START Input rows

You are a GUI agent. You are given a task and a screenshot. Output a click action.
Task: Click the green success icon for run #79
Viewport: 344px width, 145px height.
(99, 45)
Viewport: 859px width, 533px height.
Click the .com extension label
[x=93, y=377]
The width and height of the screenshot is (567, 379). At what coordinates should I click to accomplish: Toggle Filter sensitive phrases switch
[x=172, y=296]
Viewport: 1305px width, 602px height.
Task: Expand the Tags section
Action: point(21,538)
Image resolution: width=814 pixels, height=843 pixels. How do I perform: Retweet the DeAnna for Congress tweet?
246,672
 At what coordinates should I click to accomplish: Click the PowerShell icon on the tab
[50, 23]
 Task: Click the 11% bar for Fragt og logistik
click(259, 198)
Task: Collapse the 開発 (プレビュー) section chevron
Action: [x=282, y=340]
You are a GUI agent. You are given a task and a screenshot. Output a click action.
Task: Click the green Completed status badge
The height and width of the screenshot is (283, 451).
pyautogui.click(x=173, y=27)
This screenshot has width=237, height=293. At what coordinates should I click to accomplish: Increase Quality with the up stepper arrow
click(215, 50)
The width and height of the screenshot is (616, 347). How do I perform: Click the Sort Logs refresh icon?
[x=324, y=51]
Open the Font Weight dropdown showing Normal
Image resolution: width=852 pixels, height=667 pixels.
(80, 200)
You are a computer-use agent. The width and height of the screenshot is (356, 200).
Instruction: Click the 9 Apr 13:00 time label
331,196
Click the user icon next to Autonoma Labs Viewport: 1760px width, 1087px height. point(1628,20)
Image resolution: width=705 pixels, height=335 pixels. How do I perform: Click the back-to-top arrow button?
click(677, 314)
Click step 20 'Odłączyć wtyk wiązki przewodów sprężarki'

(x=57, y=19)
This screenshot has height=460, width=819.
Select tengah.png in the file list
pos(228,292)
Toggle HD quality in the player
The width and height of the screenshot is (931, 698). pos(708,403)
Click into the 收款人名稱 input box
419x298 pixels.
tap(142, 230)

END Input rows

Your instructions> Copy out all of the data above line for line, changing nothing.

Solution for this exercise>
You are a GUI agent. You are given a task and a screenshot. Output a click action.
Task: Click the green success icon for run #79
Viewport: 344px width, 145px height.
(99, 45)
Viewport: 859px width, 533px height.
Click the .com extension label
[x=93, y=377]
The width and height of the screenshot is (567, 379). At what coordinates should I click to accomplish: Toggle Filter sensitive phrases switch
[x=172, y=296]
Viewport: 1305px width, 602px height.
Task: Expand the Tags section
Action: point(21,538)
Image resolution: width=814 pixels, height=843 pixels. How do I perform: Retweet the DeAnna for Congress tweet?
246,672
 At what coordinates should I click to accomplish: Click the PowerShell icon on the tab
[50, 23]
 Task: Click the 11% bar for Fragt og logistik
click(259, 198)
Task: Collapse the 開発 (プレビュー) section chevron
Action: [x=282, y=340]
You are a GUI agent. You are given a task and a screenshot. Output a click action.
Task: Click the green Completed status badge
The height and width of the screenshot is (283, 451).
pyautogui.click(x=173, y=27)
This screenshot has width=237, height=293. At what coordinates should I click to accomplish: Increase Quality with the up stepper arrow
click(215, 50)
The width and height of the screenshot is (616, 347). How do I perform: Click the Sort Logs refresh icon?
[x=324, y=51]
Open the Font Weight dropdown showing Normal
Image resolution: width=852 pixels, height=667 pixels.
(80, 200)
You are a computer-use agent. The width and height of the screenshot is (356, 200).
Instruction: Click the 9 Apr 13:00 time label
331,196
Click the user icon next to Autonoma Labs Viewport: 1760px width, 1087px height. point(1628,20)
Image resolution: width=705 pixels, height=335 pixels. How do I perform: Click the back-to-top arrow button?
click(677, 314)
Click step 20 'Odłączyć wtyk wiązki przewodów sprężarki'

(x=57, y=19)
This screenshot has height=460, width=819.
Select tengah.png in the file list
pos(228,292)
Toggle HD quality in the player
The width and height of the screenshot is (931, 698). pos(708,403)
Click into the 收款人名稱 input box
419x298 pixels.
tap(142, 230)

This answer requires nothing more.